### EXERCISE DETAILS
Transcribe the records that follow, preserving every word.

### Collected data
+++++
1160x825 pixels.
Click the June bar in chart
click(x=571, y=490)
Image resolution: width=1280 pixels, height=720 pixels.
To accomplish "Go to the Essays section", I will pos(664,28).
+++++
### FINISHED EXERCISE
1160x825 pixels.
Click the June bar in chart
click(x=571, y=490)
Image resolution: width=1280 pixels, height=720 pixels.
To accomplish "Go to the Essays section", I will pos(664,28).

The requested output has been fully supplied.